— Start TEXT EXTRACT —

This also ties in nicely with a point raised by Stewart Bryson, after your BIEE web service post. The ETL process is highly complex and demands a very high level of performance. So, quite rightly Stewart states that we want to avoid abstraction in the form of web services within the ETL process itself. ODI accomodates this quite nicely by allowing us to invoke a standard scenario as a web service – providing ‘bulk processing’ services. The key point is that there is no abstraction in the scenario itself, it can simply be invoked as part of a larger process, allowing the functionality of ODI to become part of composite business applications.
Data services? Mark, you make a good point about not being sure where they fit in. I personally think that there is scope for them within a SOA, as they accomodate a range of simple transactions. Granted that some people may think we would be better creating these in alternative ways that dont involve ODI. The only response I could give is that if we use these datastores already, we will have the metadata to hand within ODI – why not put it to further good use by letting ODI create these services for you? So, in some cases I think they would work.
I found the part about how ODI actaully handles web service data very interesting. First we have to invoke the service, then get the response file, then create an XML datasource based on it, then use it in a scenario where the data will be staged in a table to join to other data. A little bit much to be honest. But, as we’ve discussed and Stewart mentioned, I’m not sure we would want to use web services in this way (to actually perform bulk processing steps). For the time being, I think it’s probably more realistic for us to invoke services from an ODI package as part of the processing logic, rather than for returning data to use within the flow.
Overall, I think you’ve highlighted that ODI is well equipped to adopt a dynamic role within a service driven architecture. Look forward to seeing how it evolves, and if they can clear up some of the slight niggles that you’ve identified.
Cheers,
Douglas
February 27th, 2008 at 11:42 pm
Mark,
excellent article. Keep up the good work.
I would like to mention one point about ODI though. Because most of the processing happens within Database engine, unless all commercial scale databases treats web services as federated data source, ODI as a tool can not join them with another set of tables. Other ETL tools can join them because unlike ODI they bring in each source row in the server memory, but I seriously doubt the performance in such cases.
Just a random thought.
February 28th, 2008 at 6:56 am
Sid,
I think you’re right there, the fact that the database doesn’t treat web services the same as any other data source (at least not yet) means you can’t just “join” to a web service, but as you say, would you want to? If you compare data coming in from a table with data coming in from a web service, they’re just completely different in terms of latency, speed and so on, so it’s kind of inevitable that you’d need to go and retrieve the web service data first, stage it in a relational table and then work with it.
The thing is though, you have to go through the process of trying to incorporate web service data into an ETL flow before this sort of thing dawns on you, for me certainly I kind of assumed that you could treat web service data just like a relational data source and clearly, that’s not the case. I still think the ODI implementation is kind of clumsy (read from the web service, load into an XML doc, define a data source over the XML doc, read from that into a table) but the basic principle is correct, you have to stage the XML data before you can incorporate it into an SQL transformation.
regards, Mark
February 28th, 2008 at 9:39 pm
Mark,
“I still think the ODI implementation is kind of clumsy” – I guess that is the point of view. I agree that all this work makes it more time consuming to implement it. On the other hand, this produces control at a deeper level. Lemme elaborate.

— End TEXT EXTRACT —

_WRITTEN TASK 1:_ According to the forum thread, why can ODI not join web service data directly with another set of tables?

— Start AVAILABLE DATA —

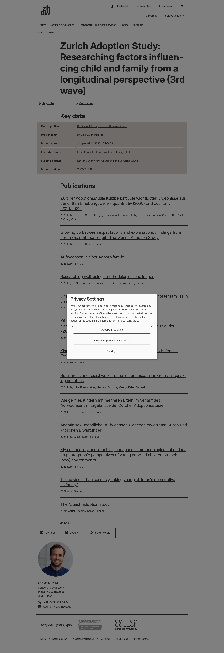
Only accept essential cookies (112, 340)
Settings (112, 351)
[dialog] (112, 326)
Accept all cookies (112, 329)
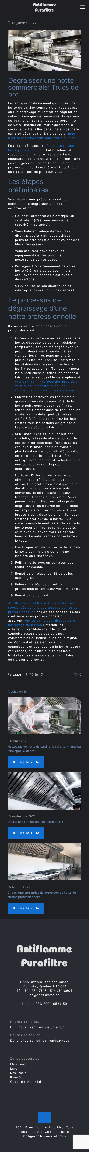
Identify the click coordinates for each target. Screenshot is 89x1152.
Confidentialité (57, 1131)
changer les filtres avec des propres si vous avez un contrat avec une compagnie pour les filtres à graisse (47, 386)
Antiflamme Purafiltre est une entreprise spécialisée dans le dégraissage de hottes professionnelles (43, 607)
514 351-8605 (61, 990)
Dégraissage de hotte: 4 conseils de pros (36, 821)
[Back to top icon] (44, 1117)
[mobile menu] (83, 7)
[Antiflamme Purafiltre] (44, 7)
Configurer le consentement (44, 1136)
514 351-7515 (36, 990)
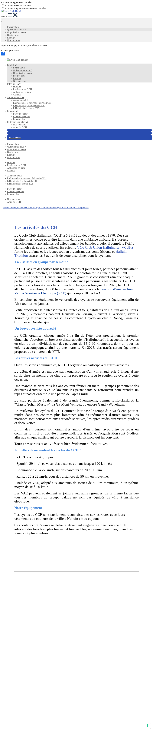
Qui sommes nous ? (16, 29)
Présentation (13, 27)
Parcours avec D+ (21, 116)
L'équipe (11, 37)
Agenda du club (20, 100)
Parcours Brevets (21, 119)
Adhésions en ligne (22, 92)
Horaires (17, 86)
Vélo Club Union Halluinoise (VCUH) (105, 247)
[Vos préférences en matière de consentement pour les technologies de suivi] (148, 726)
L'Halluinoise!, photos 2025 (26, 108)
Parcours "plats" (20, 113)
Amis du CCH (20, 127)
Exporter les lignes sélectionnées (16, 2)
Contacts (17, 94)
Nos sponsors (13, 40)
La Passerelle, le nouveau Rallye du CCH (32, 103)
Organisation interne (16, 32)
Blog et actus (13, 35)
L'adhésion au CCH (22, 89)
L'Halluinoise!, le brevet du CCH (29, 105)
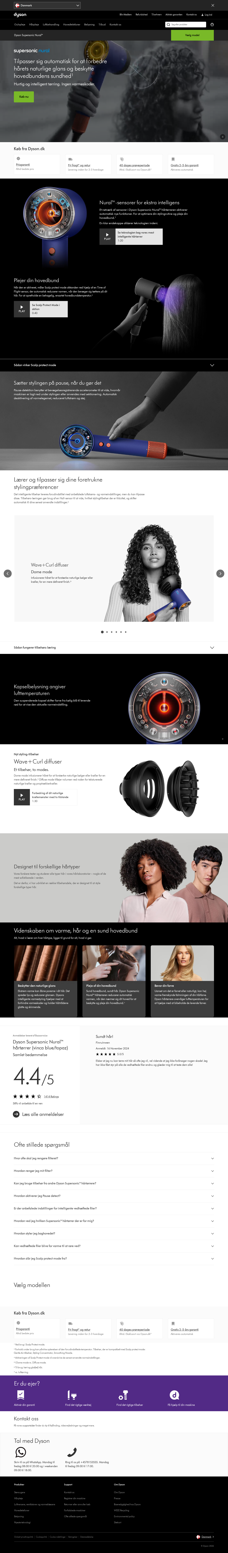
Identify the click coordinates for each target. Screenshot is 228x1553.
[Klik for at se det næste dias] (220, 574)
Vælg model (192, 35)
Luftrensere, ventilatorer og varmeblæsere (34, 1504)
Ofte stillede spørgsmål (75, 1516)
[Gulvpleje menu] (27, 24)
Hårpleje (34, 24)
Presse (117, 1498)
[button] (222, 136)
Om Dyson (119, 1492)
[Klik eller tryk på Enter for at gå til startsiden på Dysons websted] (20, 15)
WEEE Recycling (121, 1510)
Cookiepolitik (41, 1537)
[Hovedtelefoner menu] (82, 24)
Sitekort (117, 1522)
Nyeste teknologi (22, 1522)
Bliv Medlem (126, 14)
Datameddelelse (86, 1537)
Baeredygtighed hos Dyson (127, 1504)
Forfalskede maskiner (74, 1510)
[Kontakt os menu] (123, 24)
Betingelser (72, 1537)
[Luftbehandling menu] (61, 24)
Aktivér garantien (174, 14)
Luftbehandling (51, 24)
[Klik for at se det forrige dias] (8, 574)
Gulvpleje (19, 24)
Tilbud (102, 24)
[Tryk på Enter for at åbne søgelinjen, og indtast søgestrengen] (185, 24)
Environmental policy (124, 1516)
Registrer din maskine (74, 1498)
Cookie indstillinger (58, 1537)
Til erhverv (157, 14)
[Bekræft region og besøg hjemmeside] (212, 5)
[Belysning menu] (96, 24)
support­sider (29, 1425)
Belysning (89, 24)
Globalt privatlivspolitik (23, 1537)
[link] (38, 1114)
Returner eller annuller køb (77, 1504)
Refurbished (142, 14)
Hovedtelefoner (71, 24)
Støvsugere (19, 1492)
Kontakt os (191, 14)
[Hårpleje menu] (40, 24)
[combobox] (47, 5)
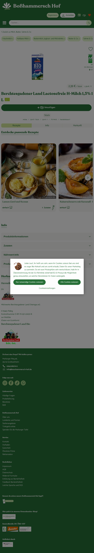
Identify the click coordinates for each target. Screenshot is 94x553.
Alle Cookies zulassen (69, 282)
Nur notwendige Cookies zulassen (29, 282)
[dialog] (47, 276)
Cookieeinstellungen (47, 288)
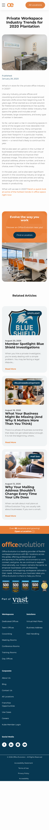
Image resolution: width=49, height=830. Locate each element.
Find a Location (25, 235)
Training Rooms (9, 652)
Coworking (7, 634)
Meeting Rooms (9, 640)
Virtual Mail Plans (34, 621)
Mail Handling (33, 634)
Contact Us (7, 690)
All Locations (35, 5)
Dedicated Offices (10, 621)
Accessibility (24, 778)
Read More (10, 369)
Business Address (34, 627)
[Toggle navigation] (3, 5)
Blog (4, 684)
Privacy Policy (23, 773)
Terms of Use (23, 768)
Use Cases (6, 712)
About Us (6, 678)
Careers (5, 718)
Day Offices (7, 658)
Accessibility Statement (23, 763)
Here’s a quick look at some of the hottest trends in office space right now (24, 192)
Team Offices (8, 627)
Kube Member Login (11, 724)
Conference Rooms (10, 646)
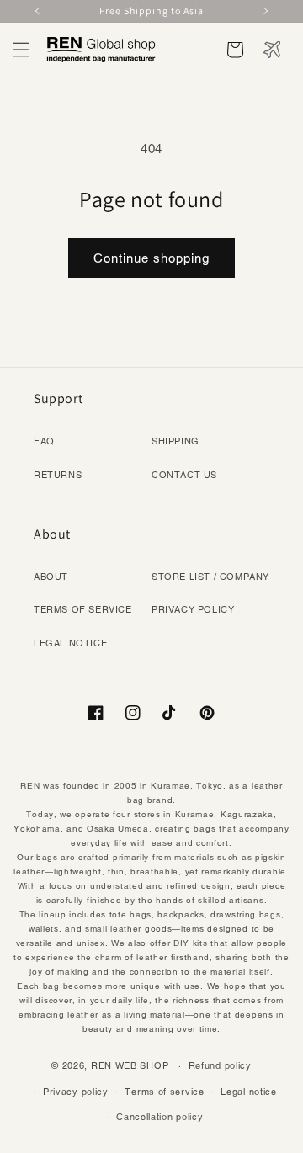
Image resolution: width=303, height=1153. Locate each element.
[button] (21, 49)
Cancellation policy (159, 1117)
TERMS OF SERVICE (83, 609)
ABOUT (51, 576)
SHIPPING (175, 441)
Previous (38, 11)
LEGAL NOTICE (70, 643)
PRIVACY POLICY (193, 609)
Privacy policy (76, 1091)
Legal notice (248, 1091)
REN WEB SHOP (129, 1065)
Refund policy (220, 1065)
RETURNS (58, 475)
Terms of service (164, 1091)
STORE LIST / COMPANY (210, 576)
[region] (151, 11)
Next (264, 11)
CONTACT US (184, 475)
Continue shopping (151, 258)
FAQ (44, 441)
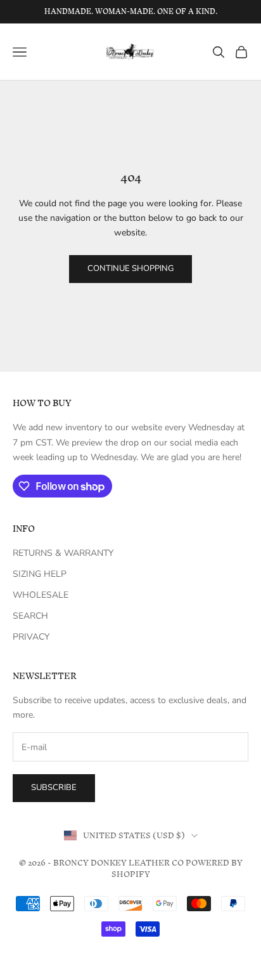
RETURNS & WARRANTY (63, 553)
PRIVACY (31, 637)
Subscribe (54, 787)
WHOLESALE (40, 595)
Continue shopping (130, 268)
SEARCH (30, 616)
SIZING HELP (40, 574)
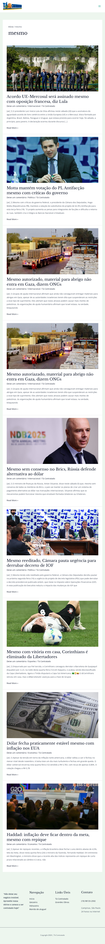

— End AVAILABLE DATA —

_WRITTEN TASK 2:_ Rewrite the entries from the line containing "Nyeste teknologi (22, 1522)" through the line containing "[Tryk på Enter", changing "menu" to "undermenu" and leaving everything else as it is.

_FULL SOLUTION 1:_ Most of ODI's processing happens within the database engine. Unless commercial databases treat web services as a federated data source, ODI cannot join them with another set of tables.

_FULL SOLUTION 2:_
Nyeste teknologi (22, 1522)
Bliv Medlem (126, 14)
Datameddelelse (86, 1537)
Baeredygtighed hos Dyson (127, 1504)
Forfalskede maskiner (74, 1510)
[Kontakt os undermenu] (123, 24)
Betingelser (72, 1537)
[Luftbehandling undermenu] (61, 24)
Aktivér garantien (174, 14)
Luftbehandling (51, 24)
[Klik for at se det forrige dias] (8, 574)
Gulvpleje (19, 24)
Tilbud (102, 24)
[Tryk på Enter for at åbne søgelinjen, og indtast søgestrengen] (185, 24)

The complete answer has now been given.